Stage 1: Initialization Phase: set the dimension of the solution space \(d\), the size of the bee colony \(NP\), the number of leading bees \(NP/2\), the control parameter “\(limit\)” for abandoned food sources, and the maximum number of algorithm iterations Max Iterations. The ABC algorithm randomly generates \(NP/2\) initial solutions \(x_{i}\), \(i = 1 , 2 , ... , NP/2\), each of which is a \(d\)-dimensional vector, and constructs the fitness function to evaluate the goodness of each food source.

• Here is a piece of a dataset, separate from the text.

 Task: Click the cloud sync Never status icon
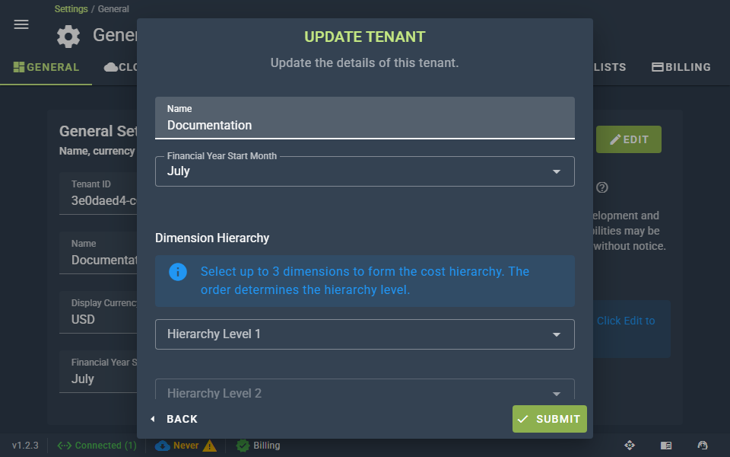(163, 446)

Stage 2: Employed Bee Phase: each honey source represents a solution to the problem being solved. At the beginning, the honey source \(v_{i} = (v_{i1} ,v_{i2} ,...,v_{id} )\) can be randomly generated according to the following equation:

$$ v_{ij} = L_{ij} + r_{1} \times \left( {U_{ij} - L_{ij} } \right), $$
(2)

where \(v_{ij}\) represents the \(j - th\) variable of the \(i - th\) honey source, \(i \in \left( {{1 , 2 , }...{ ,} NP/2} \right){ , }j \in \left( {{1 , 2 , }...{ , }d} \right)\), \(U_{ij}\) and \(L_{ij}\) are the upper and lower bounds of \(g_{ij}\), and \(r_{1}\) is a random number between 0 and 1, which is used to control the range of the neighborhood.

Stage 3: Follower Bee Phase: Follower bees select the honey source to search next based on the fitness of the honey source, using roulette wheel selection. The selection probability for honey source \(i\) is calculated according to the following equation:

$$ p_{i} = \frac{{fit_{i} }}{{\sum\limits_{j = 1}^{NP/2} {fit_{j} } }}, $$
(3)

where \(fit_{i}\) represents the fitness of the \(i - th\) solution, which is the amount of nectar of the \(i - th\) honey source, and "\(p_{i}\)" represents the probability of the \(i - th\) honey source being selected. As can be seen from the equation, the probability of selecting a food source increases as its fitness increases. Once a follower bee selects a employed bee to follow, it searches in the neighborhood of the food source using Eq. (2) to find a better food source, which corresponds to the optimal fitness.

Stage 4: Scout bee stage: In the bee algorithm, if a local optimum is reached after \(t\) iterations of search and the threshold \(limit\) for the number of attempts is reached without finding a better quality honey source, the bee responsible for that source becomes a scout bee. The scout bee generates a new honey source according to Eq. (4).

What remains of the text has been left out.